_Source data_
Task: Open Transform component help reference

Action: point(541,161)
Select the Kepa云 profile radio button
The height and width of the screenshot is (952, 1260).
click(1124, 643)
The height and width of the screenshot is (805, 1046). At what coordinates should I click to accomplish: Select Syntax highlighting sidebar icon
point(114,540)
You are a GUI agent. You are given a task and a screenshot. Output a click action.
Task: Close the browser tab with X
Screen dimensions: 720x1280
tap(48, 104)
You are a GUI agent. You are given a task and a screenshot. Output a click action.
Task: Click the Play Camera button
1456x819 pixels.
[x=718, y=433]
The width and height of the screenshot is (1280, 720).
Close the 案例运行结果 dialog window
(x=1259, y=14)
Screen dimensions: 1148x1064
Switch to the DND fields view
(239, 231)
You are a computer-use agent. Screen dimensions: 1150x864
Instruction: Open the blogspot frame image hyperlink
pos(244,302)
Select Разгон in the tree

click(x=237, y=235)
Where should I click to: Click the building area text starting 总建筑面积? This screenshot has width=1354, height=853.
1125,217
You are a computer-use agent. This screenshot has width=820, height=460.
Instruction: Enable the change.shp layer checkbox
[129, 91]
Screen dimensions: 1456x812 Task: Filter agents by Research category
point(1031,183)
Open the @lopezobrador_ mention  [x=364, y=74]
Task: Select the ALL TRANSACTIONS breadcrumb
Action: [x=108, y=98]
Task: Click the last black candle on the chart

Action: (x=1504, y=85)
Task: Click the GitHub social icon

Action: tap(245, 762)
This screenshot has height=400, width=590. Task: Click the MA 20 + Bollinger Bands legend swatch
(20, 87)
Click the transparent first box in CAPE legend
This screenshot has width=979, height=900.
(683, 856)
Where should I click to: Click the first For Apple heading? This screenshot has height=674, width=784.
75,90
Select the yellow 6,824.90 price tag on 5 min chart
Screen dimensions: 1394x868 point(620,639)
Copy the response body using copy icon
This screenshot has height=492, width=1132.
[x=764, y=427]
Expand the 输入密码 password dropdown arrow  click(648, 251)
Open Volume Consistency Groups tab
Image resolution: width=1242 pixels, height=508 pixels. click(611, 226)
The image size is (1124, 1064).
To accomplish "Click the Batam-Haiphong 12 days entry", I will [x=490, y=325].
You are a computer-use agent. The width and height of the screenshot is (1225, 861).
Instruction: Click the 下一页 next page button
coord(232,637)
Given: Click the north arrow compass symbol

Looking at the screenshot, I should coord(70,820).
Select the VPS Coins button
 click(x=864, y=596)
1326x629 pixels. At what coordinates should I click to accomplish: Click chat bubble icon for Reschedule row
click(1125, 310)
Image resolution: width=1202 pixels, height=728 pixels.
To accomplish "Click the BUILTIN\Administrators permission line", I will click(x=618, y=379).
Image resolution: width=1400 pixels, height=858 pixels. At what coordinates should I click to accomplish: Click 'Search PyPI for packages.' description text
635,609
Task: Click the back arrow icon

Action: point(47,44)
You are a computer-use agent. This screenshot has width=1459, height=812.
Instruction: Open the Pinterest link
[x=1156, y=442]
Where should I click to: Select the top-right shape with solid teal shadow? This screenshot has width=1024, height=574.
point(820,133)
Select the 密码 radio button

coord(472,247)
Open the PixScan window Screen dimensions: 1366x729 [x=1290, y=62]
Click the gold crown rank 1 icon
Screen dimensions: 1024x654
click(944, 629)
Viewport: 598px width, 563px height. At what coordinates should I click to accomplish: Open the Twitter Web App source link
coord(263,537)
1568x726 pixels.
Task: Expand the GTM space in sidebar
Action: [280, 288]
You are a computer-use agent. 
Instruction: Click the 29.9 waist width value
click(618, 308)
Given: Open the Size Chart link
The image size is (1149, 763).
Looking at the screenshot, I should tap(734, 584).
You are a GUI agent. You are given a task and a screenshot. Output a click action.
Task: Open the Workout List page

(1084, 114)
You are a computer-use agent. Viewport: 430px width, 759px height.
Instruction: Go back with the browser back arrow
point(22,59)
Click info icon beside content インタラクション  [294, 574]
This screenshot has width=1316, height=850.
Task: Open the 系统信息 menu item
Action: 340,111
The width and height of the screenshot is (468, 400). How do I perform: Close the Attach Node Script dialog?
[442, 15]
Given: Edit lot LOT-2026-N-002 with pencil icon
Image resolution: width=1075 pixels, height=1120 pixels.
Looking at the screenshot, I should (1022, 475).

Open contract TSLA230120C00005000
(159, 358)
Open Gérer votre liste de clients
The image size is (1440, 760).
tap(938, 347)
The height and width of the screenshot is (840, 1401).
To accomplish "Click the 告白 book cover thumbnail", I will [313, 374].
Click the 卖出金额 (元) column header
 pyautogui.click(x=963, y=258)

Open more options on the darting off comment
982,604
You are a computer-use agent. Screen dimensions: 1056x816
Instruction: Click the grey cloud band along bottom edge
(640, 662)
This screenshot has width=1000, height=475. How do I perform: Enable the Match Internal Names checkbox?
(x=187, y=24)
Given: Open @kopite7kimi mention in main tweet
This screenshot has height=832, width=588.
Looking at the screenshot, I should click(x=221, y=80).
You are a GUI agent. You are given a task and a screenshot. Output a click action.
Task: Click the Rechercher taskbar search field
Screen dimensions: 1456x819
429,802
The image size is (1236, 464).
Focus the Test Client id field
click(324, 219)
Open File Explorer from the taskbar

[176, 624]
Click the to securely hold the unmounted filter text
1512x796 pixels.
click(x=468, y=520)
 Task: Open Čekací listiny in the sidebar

_Work required_
Return every line of the entries above that contains the word "Expand".

_Written answer_
Expand the 输入密码 password dropdown arrow  click(648, 251)
Task: Expand the GTM space in sidebar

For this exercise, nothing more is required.